Open kmuthukk opened 5 years ago
Another user reported similar error on slack channel:
I keep getting this error while trying to create a cluster or single instance, I'm using latest version and Fedora 29:
019-04-25 14:27:14,995 INFO: performing post-bootstrap initialization ... I0425 18:23:31.637509 10997 mem_tracker.cc:241] MemTracker: hard memory limit is 26.637360 GB 2019-04-25 14:27:14,995 INFO: I0425 18:23:31.637601 10997 mem_tracker.cc:243] MemTracker: soft memory limit is 22.641756 GB 2019-04-25 14:27:14,995 INFO: I0425 18:23:31.637888 10998 async_initializer.cc:77] Starting to init ybclient 2019-04-25 14:27:14,995 INFO: I0425 18:23:31.643432 10998 async_initializer.cc:83] Successfully built ybclient 2019-04-25 14:27:14,995 INFO: I0425 18:27:14.577764 11004 tablet_rpc.cc:318] Already present (yb/consensus/retryable_requests.cc:238): Failed Write(tablet: 00000000000000000000000000000000, num_ops: 1, num_attempts: 3, txn: 00000000-0000-0000-0000-000000000000) to tablet 00000000000000000000000000000000 on tablet server { uuid: d5b965c227eb4f8d960d7cdf956cb442 private: [host: "127.0.0.1" port: 7100] cloud_info: placement_cloud: "cloud1" placement_region: "datacenter1" placement_zone: "rack1" after 3 attempt(s): Duplicate request 2019-04-25 14:27:14,995 INFO: E0425 18:27:14.578102 10997 elog.c:436] Stack trace for a FATAL log message 2019-04-25 14:27:14,995 INFO: @ 0x7f70b0f85bd1 YBCLogImpl 2019-04-25 14:27:14,995 INFO: @ 0x92aafc errfinish 2019-04-25 14:27:14,996 INFO: @ 0x95348c HandleYBStatus 2019-04-25 14:27:14,996 INFO: @ 0x697d35 YBCExecuteInsertIndex 2019-04-25 14:27:14,996 INFO: @ 0x5370d9 ybcininsert 2019-04-25
They are on regular disk as well (not SSDs).
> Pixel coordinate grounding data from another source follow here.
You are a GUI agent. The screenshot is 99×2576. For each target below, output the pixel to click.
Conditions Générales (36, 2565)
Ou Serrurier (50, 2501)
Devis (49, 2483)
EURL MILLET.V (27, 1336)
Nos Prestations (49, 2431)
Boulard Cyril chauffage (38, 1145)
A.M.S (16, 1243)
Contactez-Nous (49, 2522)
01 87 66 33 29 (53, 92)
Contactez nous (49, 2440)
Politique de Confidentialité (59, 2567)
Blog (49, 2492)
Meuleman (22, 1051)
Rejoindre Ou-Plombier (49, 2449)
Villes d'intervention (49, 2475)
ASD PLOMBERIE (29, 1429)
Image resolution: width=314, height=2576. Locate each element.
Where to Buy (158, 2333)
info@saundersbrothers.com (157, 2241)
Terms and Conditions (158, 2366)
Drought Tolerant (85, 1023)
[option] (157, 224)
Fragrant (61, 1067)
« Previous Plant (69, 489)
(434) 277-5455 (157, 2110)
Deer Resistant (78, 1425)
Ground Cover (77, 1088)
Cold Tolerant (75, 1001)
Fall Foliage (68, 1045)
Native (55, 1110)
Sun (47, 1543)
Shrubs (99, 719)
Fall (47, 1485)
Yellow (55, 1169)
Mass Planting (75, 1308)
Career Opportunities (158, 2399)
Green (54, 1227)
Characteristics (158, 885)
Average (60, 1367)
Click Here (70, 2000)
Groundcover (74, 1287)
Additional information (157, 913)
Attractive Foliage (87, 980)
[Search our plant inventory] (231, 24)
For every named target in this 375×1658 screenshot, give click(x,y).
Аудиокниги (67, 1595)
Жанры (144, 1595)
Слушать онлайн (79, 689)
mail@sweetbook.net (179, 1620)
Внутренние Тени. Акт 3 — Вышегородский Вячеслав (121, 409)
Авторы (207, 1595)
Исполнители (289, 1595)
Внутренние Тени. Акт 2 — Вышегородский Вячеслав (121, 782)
In order to speed up initdb when creating a cluster, we bulk inserts into system catalog tables. On non-SSD disks, each bulk insert will take longer to complete and so there is a higher chance of timeout for the write RPC triggering the retry.
@robertpang - perhaps default timeouts are too aggressive?
Yes. We should increase the timeout for slower disks.
I seem to be getting this error in kubernetes using io1 disks from EC2 instances. I get it quite regularly currently with my processes that sync data from mongodb into yugabyte.
Jira Link: DB-1055 [Based on issue reported on yugabyte.com/slack channel.]
Setup: RF=1, 16-core machine, Storage: HDD (not SSD).
With 20 concurrent connections, user getting "Already present: Duplicate request, XX000".
iostat showed high await latencies:
YugaByte is not optimized for HDD. We require SSDs. But not withstanding that issue, the error we surface to end user is a bit cryptic here. YB might internally retry an operation when system is slow. When it detects that the underlying operation has already been executed, then if we can return the results of the previously executed operation (such as number of rows INSERTed), we should return SUCCESS instead of this "Duplicate request" error (which is more of an status code that should be internally handled), or return a vanilla timeout error if it is not feasible to obtain the results of the previously executed operation. The latter is what would happen if an operation against a DB genuinely timed out. The client application cannot be sure in such as case if the operation was successfully executed before or not (for any DB).